Docetaxel is a microtubule depolymerization inhibitor. Docetaxel attenuates the effects of bcl-2 and bcl-xL gene expression. Docetaxel arrests the cell cycle at G2/M and leads to cell apoptosis. Docetaxel has anti-cancer activity.

Screeningbio‘s K562/Docetaxel resistance cell line generated by exposing to increasing concentration of drug for certain period of time. After stable acquire resistance, cells were harvested and characterized for drug resistance by 7 days proliferation assay.

Data

Target Background

Docetaxel (Taxotere) is a semisynthetic taxane chemotherapeutic agent that promotes microtubule polymerization and inhibits mitotic spindle disassembly, resulting in cell cycle arrest and apoptosis in rapidly dividing cancer cells. However, the emergence of drug resistance remains a major obstacle limiting its long-term efficacy in various malignancies, including breast, prostate, non-small cell lung, and gastric carcinomas.

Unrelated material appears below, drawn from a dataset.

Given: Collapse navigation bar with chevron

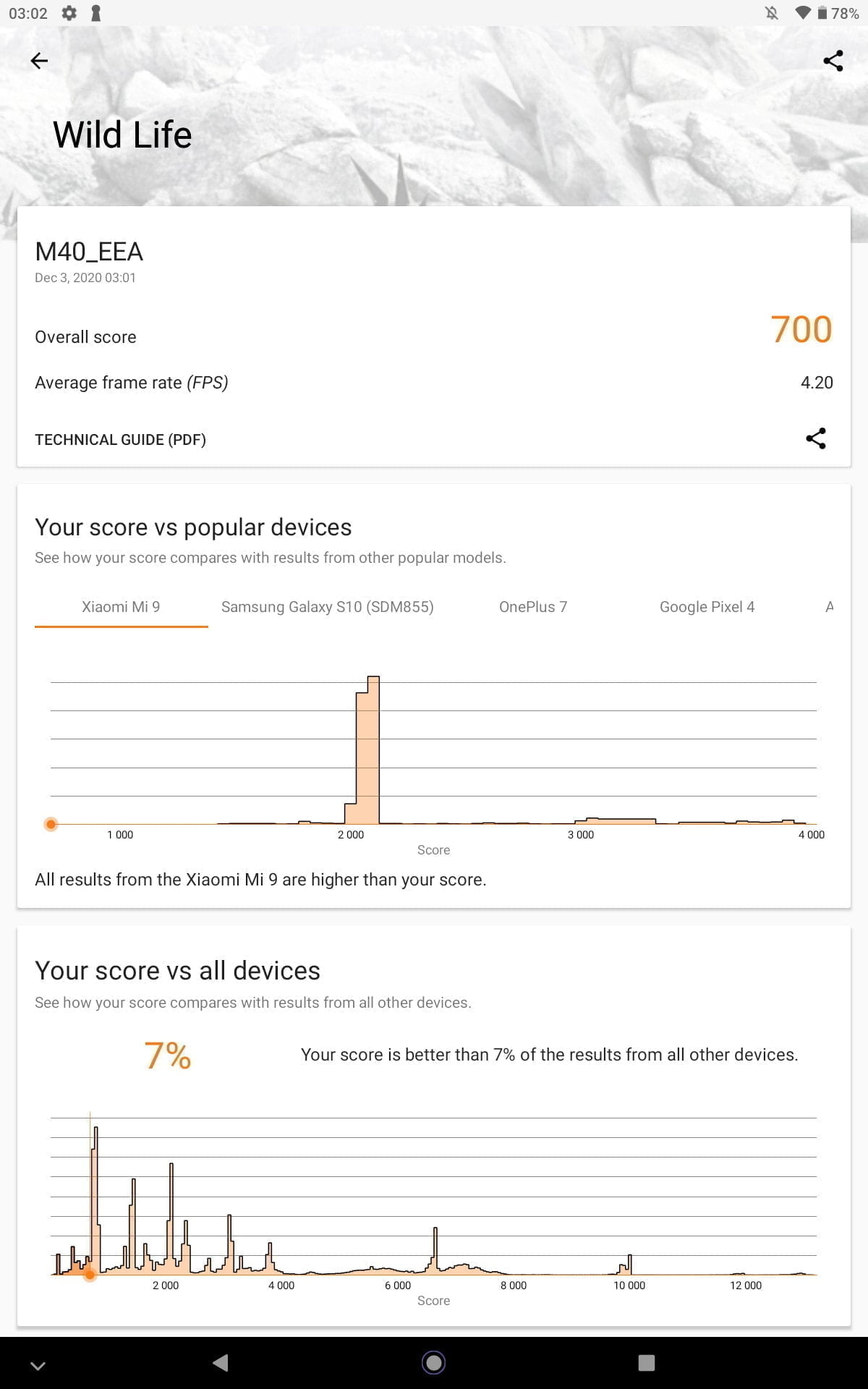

Mechanistically, docetaxel resistance arises through multiple cellular adaptations.

Mutations or altered expression of β-tubulin isotypes (particularly class III β-tubulin, TUBB3) reduce drug–microtubule binding affinity, while upregulation of efflux transporters such as P-glycoprotein (MDR1/ABCB1) decreases intracellular drug accumulation. Additionally, activation of survival pathways—including PI3K/Akt, MAPK/ERK, and NF-κB signaling—promotes anti-apoptotic responses. Changes in microtubule-associated proteins (MAPs, e.g., tau, MAP4) and enhanced autophagy or epithelial–mesenchymal transition (EMT) also contribute to reduced drug sensitivity. Unlike paclitaxel, docetaxel shows higher intracellular retention and slower efflux, yet resistance often involves additional factors such as altered tubulin dynamics and cross-resistance to other taxanes.

Understanding these mechanisms is critical for designing strategies to overcome resistance, such as combination therapy with efflux inhibitors (e.g., verapamil, elacridar), targeting tubulin isotype expression via siRNA or small molecules, modulating survival signaling (PI3K/mTOR inhibitors), or employing patient-derived resistant cell models to guide personalized therapy development.